Beneath this instruction is a block of data; output from it exactly the lines that run from the one containing "Given: Expand the TTFB timing filter" through the one containing "1280x861 pixels.", inclusive.

● **PROVIDED MATERIAL**

○ ○ ○ ○

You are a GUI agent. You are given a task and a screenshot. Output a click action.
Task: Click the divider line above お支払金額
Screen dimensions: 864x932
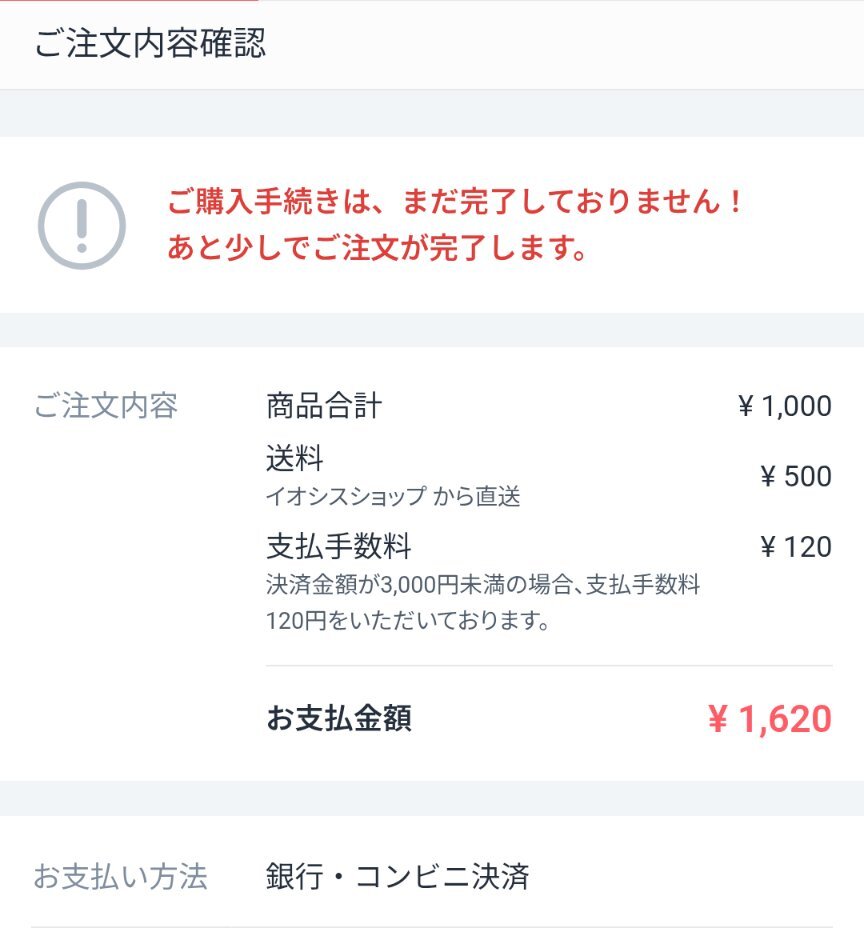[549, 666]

○ ○ ○ ○

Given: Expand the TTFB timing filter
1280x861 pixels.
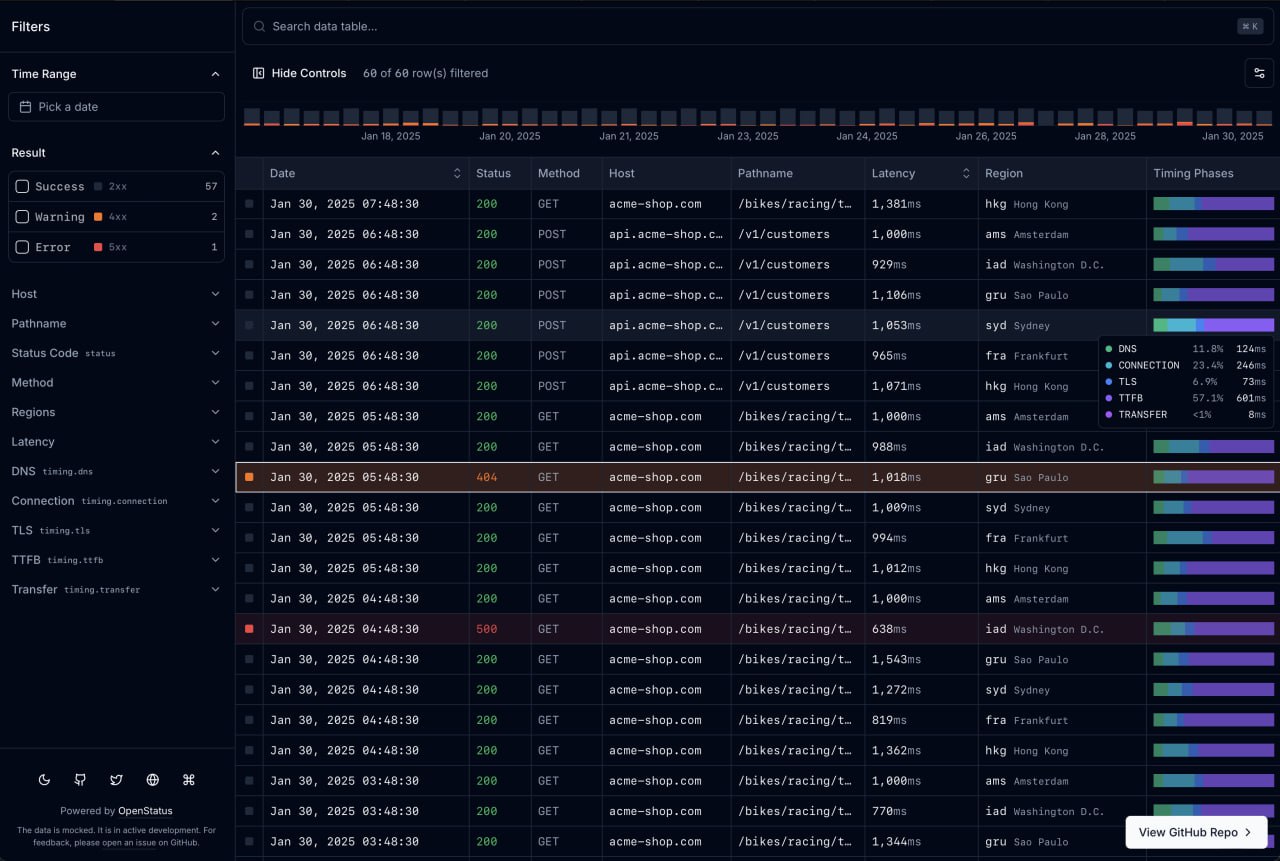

○ ○ ○ ○

● **TASK OUTPUT**
Given: Expand the TTFB timing filter
1280x861 pixels.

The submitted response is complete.